Impact of different geometrical structures of copper(II) complexes on interactions with bio-relevant nucleophiles under physiological conditions

Over the past decades, transition metal complexes have attracted considerable attention in medicinal inorganic chemistry, especially as synthetic metallonucleases and metal-based anticancer drugs that are able to bind to DNA under physiological conditions (Pessoa, J.C., et al. J. Inorg. Biochem. 2011, 105, 637-644). Copper(II) complexes offer various potential advantages as antimicrobial, antiviral, anti-inflammatory, antitumor agents, enzyme inhibitors, chemical nucleases, and they are also beneficial against several diseases like copper rheumatoid and gastric ulcers (Fricker, S.P., Dalton Trans. 2007, 43, 4903-4917).

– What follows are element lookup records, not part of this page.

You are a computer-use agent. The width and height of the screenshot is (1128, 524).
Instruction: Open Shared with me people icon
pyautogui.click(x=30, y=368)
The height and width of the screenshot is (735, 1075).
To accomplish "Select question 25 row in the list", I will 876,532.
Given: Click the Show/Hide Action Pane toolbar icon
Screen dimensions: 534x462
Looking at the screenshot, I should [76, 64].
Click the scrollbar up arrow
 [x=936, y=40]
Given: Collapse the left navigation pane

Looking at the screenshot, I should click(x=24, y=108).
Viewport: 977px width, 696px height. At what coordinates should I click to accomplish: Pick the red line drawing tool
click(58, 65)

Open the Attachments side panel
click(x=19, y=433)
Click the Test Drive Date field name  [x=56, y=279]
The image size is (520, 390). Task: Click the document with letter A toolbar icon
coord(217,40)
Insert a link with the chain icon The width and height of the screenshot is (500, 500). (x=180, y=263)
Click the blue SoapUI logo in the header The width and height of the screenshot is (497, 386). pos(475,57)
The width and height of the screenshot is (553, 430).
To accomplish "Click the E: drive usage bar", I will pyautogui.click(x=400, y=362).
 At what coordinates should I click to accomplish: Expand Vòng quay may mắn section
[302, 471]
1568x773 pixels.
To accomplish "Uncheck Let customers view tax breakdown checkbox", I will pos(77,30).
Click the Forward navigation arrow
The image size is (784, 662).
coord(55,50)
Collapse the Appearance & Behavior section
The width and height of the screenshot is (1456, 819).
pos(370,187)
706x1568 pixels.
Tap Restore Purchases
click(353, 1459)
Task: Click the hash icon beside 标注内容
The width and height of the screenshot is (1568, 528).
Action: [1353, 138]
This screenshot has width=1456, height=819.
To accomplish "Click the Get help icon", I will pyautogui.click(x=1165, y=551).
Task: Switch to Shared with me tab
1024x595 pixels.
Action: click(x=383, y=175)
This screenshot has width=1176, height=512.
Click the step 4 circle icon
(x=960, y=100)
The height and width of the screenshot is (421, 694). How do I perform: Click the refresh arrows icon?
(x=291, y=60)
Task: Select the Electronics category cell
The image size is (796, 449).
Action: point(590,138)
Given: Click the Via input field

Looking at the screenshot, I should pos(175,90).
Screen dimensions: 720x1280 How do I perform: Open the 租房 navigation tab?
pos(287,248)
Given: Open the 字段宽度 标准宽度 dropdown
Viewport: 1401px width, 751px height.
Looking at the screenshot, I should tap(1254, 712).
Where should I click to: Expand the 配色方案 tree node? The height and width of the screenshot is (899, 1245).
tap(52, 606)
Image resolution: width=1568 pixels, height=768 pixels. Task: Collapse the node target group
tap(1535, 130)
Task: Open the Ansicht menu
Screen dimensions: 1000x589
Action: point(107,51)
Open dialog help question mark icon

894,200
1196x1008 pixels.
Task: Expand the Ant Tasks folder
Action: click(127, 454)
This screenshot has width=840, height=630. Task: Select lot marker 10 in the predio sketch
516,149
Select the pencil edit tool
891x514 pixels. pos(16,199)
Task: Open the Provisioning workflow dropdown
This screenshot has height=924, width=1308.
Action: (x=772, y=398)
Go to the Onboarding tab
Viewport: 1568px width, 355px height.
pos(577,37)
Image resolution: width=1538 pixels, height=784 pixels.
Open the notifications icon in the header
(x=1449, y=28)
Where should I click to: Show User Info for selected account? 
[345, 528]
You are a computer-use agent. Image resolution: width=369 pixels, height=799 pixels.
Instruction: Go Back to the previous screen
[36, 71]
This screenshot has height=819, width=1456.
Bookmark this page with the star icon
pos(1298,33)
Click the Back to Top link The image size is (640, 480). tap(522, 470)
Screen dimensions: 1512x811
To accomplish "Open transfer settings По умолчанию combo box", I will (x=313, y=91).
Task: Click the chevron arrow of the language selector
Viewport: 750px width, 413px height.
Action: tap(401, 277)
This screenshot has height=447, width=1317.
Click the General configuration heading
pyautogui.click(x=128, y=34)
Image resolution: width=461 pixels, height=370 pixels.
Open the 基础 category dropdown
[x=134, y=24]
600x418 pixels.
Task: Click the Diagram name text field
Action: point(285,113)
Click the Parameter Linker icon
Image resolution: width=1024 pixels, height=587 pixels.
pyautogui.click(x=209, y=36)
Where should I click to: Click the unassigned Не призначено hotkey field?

Substitution reactions of square-planar [CuCl2(en)] and square-pyramidal [CuCl2(terpy)] complexes (where en= 1,2-diaminoethane and terpy= 2,2’:6’,2’’- terpyridine) with bio-relevant nucleophiles have been investigated at pH 7.4 in the presence of 0.010 M NaCl. Mechanism of substitution was probed via mole-ratio, kinetic, mass spectroscopy and EPR studies. In the presence of an excess of chloride, the octahedral complex anion [CuCl4(en)]2- forms rapidly while equilibrium reaction was observed for [CuCl2(terpy)]. Different order of reactivity of selected bio-molecules toward Cu(II) complexes was observed. The nature of the buffer just affects the Cu(II) complexes conformational dynamics. According to EPR data L-Methionine forms a most stable complex with [CuCl2(en)] among the bio-ligands considered while [CuCl2(terpy)] complex is very stable and there are no significant changes in its square-pyramidal geometry in the presence of buffers or bio-ligands. The obtained results represent progress in investigation of the mechanism of substitution reactions between Cu(II) complexes and biological relevant nuclepohiles. Also, they provide very useful information for the future design of potential copper-based anticancer drugs (Selimovic, E., et al. J. Coord. Chem. 2018, 71(7), 1003-1019).